On the node or in an approved debug workflow:

nvidia-smi
nvidia-smi dmon -s pucvmet
nvidia-smi pmon
dmesg | grep -i xid

In production, prefer controlled debug access and auditability. The important skill is mapping:

request -> model/version -> pod -> container -> GPU UUID/MIG device -> node -> driver/runtime

Question: “A GPU inference service starts crashing with out-of-memory errors. What do you do?”

Answer:

I would first stop the rollout or shift traffic so the incident does not expand. Then I would preserve evidence: previous logs, Kubernetes events, Triton metrics, DCGM, Xid/ECC, recent model/config changes, and request shapes. I would classify the failure: Kubernetes OOMKilled is host memory, CUDA OOM is GPU memory, model load OOM is artifact/config/SKU, and Xid/reset is node health. For an immediate mitigation I would reduce the memory envelope: batch size, instance count, max tokens or context, inflight sequences, or route large requests to a separate pool. I would validate with the failing shapes and add canary gates for GPU memory headroom, worst-case request shape, and no Xid/ECC anomalies before promoting again.

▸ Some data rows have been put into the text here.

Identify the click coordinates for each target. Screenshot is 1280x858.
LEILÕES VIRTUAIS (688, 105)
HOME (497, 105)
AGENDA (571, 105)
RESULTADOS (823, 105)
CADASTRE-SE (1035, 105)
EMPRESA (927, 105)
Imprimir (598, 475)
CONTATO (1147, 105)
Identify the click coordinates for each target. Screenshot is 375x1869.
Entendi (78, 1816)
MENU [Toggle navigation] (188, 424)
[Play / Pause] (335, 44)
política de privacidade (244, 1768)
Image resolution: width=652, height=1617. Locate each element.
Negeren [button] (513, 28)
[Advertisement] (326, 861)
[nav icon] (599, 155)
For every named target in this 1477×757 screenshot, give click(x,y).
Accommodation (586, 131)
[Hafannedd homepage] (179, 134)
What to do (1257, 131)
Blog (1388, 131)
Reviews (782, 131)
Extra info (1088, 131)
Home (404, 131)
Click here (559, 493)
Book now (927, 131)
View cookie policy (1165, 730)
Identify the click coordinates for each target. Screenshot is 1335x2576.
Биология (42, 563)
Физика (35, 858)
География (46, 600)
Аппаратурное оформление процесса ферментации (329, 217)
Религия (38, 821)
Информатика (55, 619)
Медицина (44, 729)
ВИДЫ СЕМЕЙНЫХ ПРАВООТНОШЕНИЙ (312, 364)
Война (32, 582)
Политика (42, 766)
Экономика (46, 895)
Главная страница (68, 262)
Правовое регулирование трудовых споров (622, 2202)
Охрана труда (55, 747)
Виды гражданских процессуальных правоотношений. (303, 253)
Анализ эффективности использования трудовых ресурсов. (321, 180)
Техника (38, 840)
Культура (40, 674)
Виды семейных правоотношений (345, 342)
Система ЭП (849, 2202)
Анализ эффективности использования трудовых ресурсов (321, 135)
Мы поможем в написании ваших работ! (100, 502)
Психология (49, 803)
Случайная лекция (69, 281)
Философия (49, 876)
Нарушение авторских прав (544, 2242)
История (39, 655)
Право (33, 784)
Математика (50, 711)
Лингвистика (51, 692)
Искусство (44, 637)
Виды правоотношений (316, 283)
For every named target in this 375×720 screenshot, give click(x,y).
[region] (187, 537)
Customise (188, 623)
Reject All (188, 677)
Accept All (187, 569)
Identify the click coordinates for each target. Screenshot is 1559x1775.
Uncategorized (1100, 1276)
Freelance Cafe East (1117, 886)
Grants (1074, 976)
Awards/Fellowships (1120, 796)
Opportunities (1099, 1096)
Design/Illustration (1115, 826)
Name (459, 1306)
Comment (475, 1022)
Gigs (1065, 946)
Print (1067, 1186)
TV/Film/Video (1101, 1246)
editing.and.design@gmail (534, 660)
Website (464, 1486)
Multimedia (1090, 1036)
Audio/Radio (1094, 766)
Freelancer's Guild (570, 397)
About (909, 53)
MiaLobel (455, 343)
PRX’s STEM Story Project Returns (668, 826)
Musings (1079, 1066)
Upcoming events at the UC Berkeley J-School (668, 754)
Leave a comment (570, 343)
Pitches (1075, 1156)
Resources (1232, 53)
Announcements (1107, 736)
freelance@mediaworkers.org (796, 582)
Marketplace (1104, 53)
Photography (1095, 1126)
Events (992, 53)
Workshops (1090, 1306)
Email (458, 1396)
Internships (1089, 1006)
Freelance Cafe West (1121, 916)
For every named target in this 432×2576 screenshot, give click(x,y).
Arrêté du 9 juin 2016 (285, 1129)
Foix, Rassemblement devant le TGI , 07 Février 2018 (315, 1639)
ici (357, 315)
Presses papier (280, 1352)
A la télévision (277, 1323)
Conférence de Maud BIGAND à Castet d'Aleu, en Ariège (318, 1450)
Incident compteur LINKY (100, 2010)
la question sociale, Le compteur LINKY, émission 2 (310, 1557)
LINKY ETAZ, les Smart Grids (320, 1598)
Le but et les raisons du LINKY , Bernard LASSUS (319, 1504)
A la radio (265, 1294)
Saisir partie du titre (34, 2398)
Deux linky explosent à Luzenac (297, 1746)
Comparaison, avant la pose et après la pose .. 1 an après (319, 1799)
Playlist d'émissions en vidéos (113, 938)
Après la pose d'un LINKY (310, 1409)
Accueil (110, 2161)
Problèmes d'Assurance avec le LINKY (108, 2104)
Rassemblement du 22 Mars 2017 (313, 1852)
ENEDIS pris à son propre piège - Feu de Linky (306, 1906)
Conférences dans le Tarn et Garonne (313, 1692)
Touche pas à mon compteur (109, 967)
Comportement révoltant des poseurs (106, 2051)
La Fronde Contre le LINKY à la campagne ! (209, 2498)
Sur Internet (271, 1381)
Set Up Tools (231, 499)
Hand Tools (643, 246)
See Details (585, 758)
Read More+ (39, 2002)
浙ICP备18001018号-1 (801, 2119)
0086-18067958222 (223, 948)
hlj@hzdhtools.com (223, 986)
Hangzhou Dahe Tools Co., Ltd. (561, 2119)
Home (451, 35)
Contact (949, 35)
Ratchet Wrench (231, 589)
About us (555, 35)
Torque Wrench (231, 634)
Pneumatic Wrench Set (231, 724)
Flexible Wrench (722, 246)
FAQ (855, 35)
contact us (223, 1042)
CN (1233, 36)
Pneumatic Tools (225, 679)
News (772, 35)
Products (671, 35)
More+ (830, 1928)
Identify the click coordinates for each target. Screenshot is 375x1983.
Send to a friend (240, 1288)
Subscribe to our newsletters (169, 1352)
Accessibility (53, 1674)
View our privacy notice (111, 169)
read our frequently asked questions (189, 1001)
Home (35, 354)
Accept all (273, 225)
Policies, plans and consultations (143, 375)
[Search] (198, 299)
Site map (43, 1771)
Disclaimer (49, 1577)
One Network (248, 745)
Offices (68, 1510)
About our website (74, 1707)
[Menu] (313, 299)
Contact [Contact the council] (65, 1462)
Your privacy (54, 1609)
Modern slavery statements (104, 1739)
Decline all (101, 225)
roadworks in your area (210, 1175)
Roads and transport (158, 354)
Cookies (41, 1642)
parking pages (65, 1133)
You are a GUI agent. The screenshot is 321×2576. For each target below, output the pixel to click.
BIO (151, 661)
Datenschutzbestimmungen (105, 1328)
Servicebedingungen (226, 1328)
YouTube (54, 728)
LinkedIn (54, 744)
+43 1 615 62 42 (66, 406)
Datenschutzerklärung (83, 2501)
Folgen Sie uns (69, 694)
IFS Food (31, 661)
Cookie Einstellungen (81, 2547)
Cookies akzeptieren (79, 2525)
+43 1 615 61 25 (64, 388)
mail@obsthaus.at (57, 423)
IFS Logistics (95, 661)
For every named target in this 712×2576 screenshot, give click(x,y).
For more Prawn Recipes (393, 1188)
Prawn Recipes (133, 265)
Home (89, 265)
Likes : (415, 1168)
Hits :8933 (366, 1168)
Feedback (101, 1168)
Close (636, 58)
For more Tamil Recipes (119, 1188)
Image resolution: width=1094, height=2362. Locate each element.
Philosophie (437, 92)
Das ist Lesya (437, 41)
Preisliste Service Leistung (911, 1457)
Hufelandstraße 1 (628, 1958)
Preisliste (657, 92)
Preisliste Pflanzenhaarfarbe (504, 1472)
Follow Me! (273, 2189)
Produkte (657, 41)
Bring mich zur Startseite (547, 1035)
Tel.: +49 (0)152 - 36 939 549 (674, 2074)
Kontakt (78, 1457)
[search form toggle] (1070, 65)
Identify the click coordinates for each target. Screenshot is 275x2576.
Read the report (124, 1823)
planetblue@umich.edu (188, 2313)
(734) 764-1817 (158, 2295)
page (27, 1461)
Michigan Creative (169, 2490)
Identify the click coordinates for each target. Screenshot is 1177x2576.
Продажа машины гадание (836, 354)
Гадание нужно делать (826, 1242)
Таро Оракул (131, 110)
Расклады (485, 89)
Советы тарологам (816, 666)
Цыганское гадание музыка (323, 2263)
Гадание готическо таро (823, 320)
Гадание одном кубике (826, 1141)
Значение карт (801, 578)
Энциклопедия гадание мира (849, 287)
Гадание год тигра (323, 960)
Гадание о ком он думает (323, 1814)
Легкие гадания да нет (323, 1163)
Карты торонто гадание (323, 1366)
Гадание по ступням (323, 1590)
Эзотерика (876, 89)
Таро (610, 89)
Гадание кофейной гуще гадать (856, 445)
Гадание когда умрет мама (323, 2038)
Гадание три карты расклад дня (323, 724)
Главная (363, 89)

Question: “How do you keep GPUs as busy as possible?”

Answer:

I optimize for goodput within SLO, not utilization alone. I would measure queue time, compute time, SM utilization, memory bandwidth, GPU memory, H2D/D2H copies, CPU preprocessing, and p99. If the GPU is idle while latency is high, I look for CPU, tokenizer, serialization, network, or batching gaps. If the GPU is busy and p99 is healthy, I track headroom and cost. If the GPU is busy and p99 is bad, I scale, isolate workload classes, or tighten admission. The levers are dynamic batching, queue delay, preferred batch sizes, model instance count, TensorRT profiles, precision, inflight batching for LLMs, shared memory/gRPC, and separate pools for different shapes.

The differentiator is tying accelerator metrics to customer outcomes:

I do not trust a GPU dashboard unless I can connect it to model version, pod, tenant class, request shape, p99, error rate, and cost per successful inference. Otherwise I only know the GPU is hot, not whether the platform is healthy.